【ビデオ】自動運転機能を搭載した「マスタング」が、グッドウッドのヒルクライムで酔っ払い運転のような走りを披露
シーメンスが開発したフォード「マスタング」の自動運転車が、7月12~15日に開催された英国の自動車イベント、グッドウッド・フェスティバル・オブ・スピードのヒルクライムで初披露された。その走りは残念ながら、お見事とは到底言いがたいもので、人間のドライバーが乗っていなかったら完走は無理だったに違いない。

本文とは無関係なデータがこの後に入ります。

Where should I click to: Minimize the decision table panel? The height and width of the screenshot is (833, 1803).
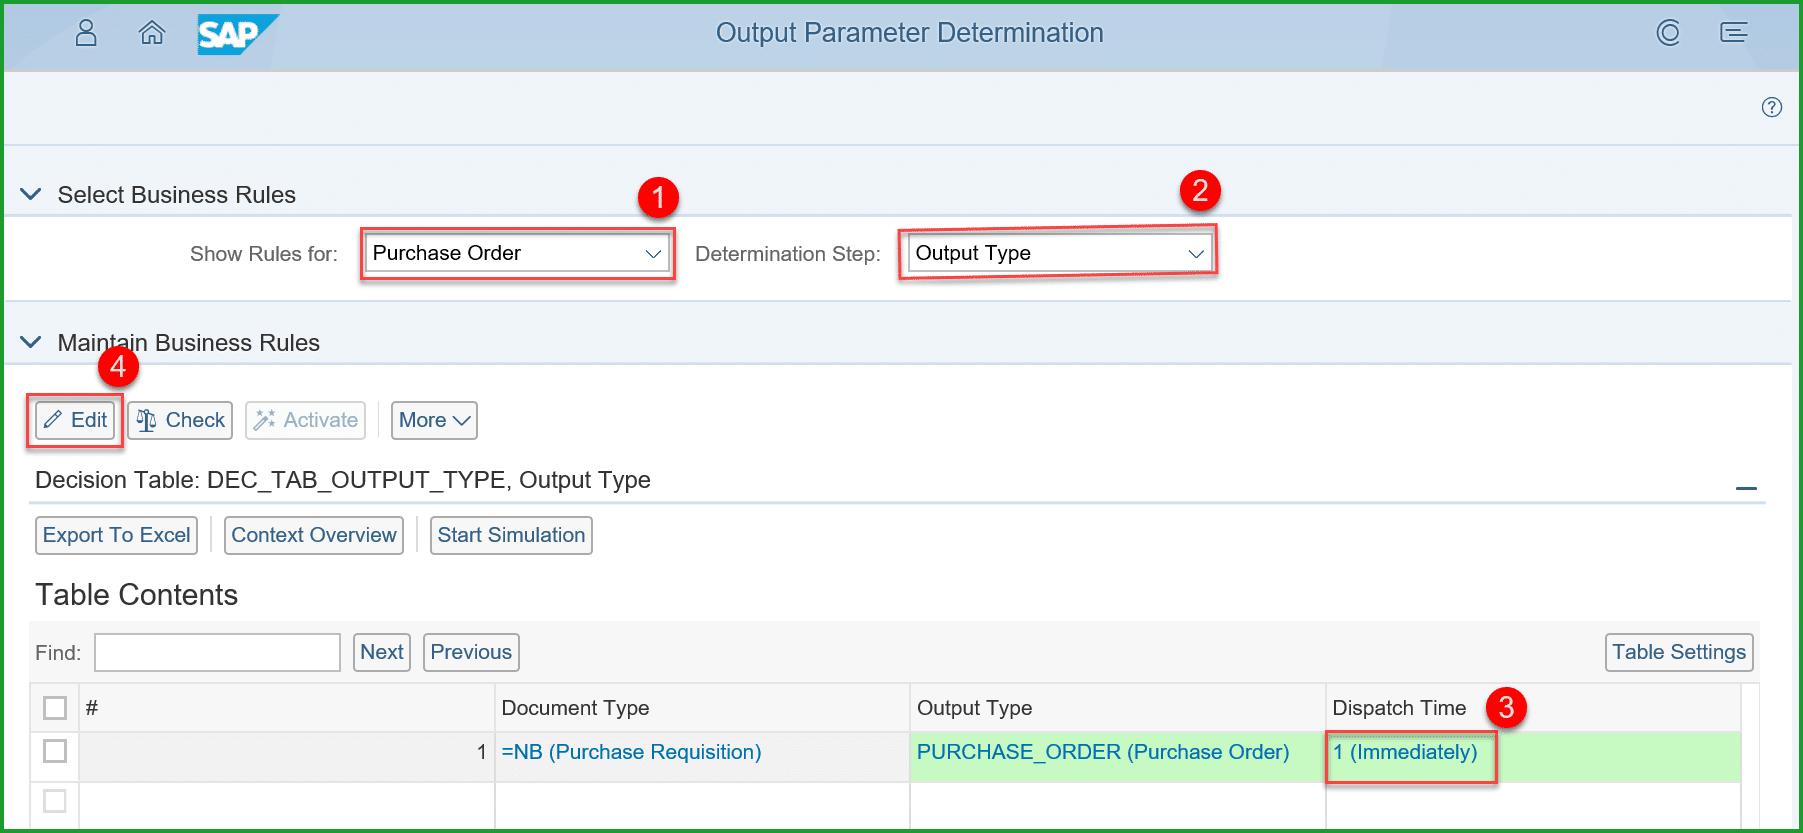click(1746, 488)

シーメンスのロゴと同色のストライプが入れられた1965年モデルのマスタングは、後部座席にグッドウッド・フェスティバルの主催者、第11代リッチモンド公爵チャールズ・ゴードン=レノックスを乗せてスタートラインから出走した。だが、事前にルートを3Dスキャンしてプログラミング設定をしたにもかかわらず、マスタングはヨロヨロと低速で走行し、直線部分でさえも防護壁代わりの干し草の塊に寄っていってしまう。安全のために運転席に座っていた人間のドライバーは、頻繁にステアリングを掴んでマスタングを軌道修正する必要があった。率直に言って、このクルマは出走前に樽詰めのジンに突っ込んできたのかと思うようなありさまだ。

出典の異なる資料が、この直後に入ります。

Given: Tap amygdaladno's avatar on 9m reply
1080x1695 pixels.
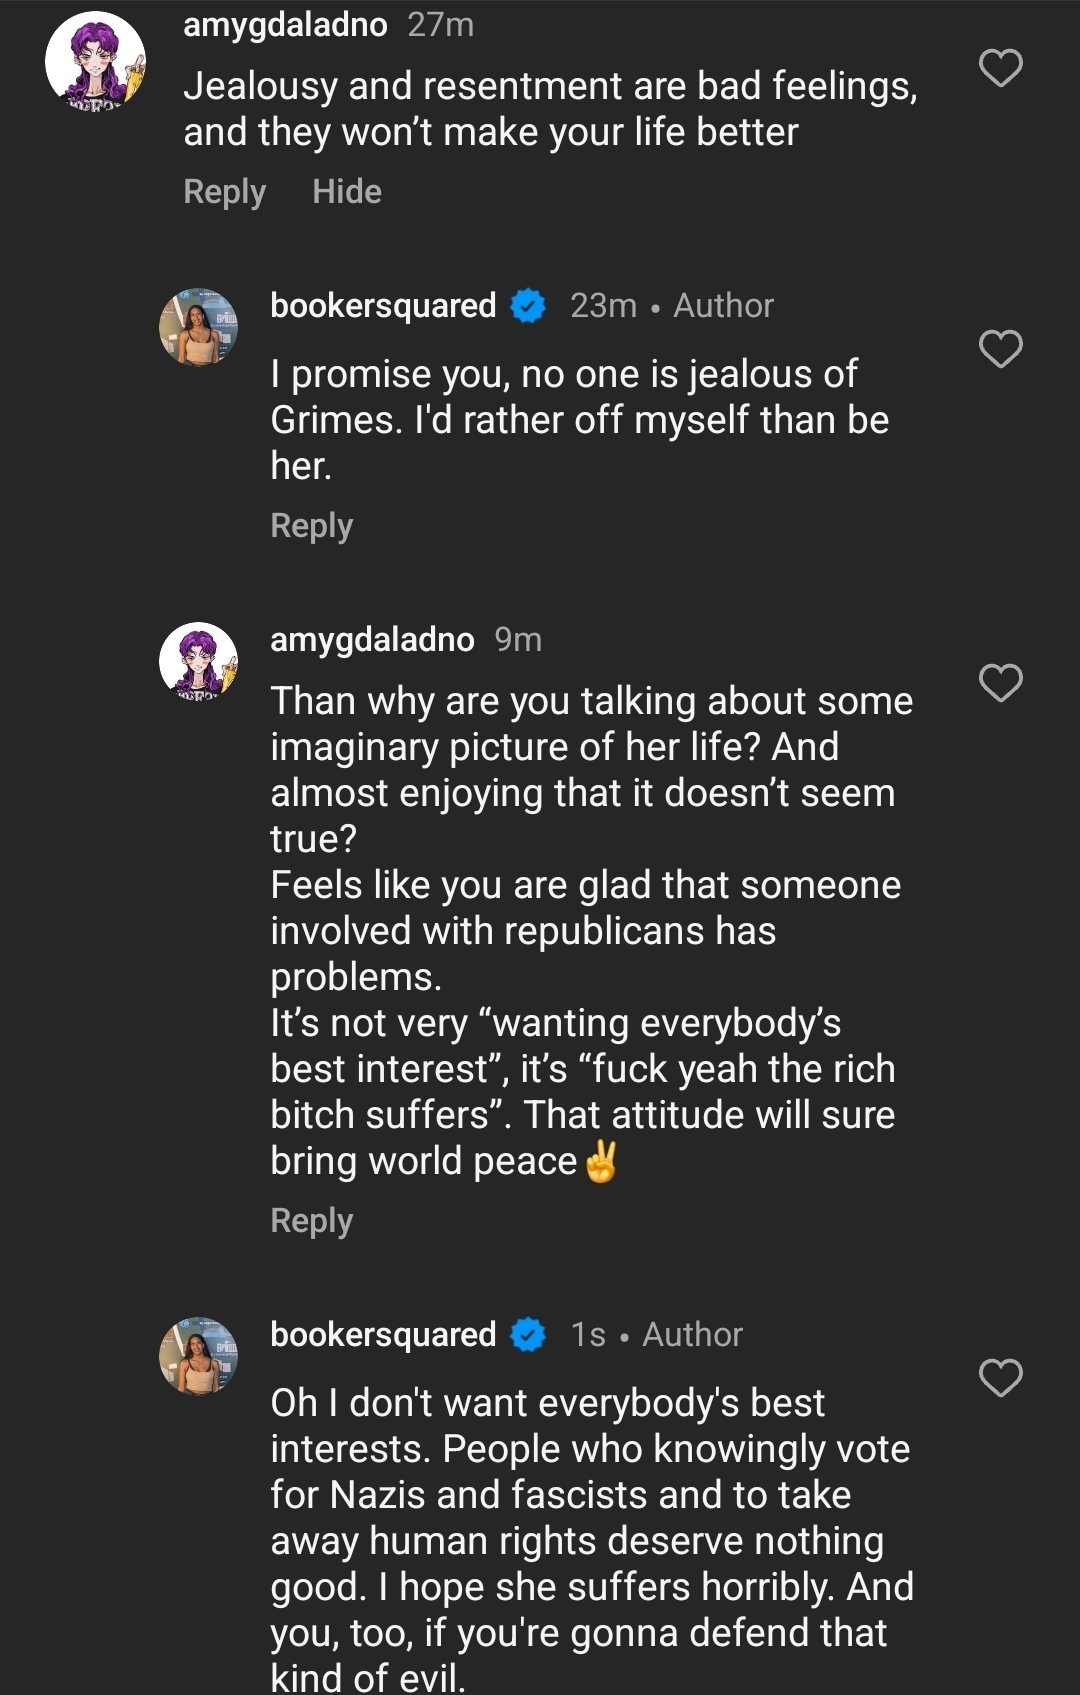Looking at the screenshot, I should coord(198,661).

しかし何はともあれ、結果的にマスタングはコースを完走した。テクノロジーだって「千里の道も一歩から」である。来年にはドライバーの手を借りず、自動運転だけでコースを走り切ることができるだろうか。シーメンスと共同で開発を行っている英国クランフィールド大学の技術者達の名誉挽回に期待しよう。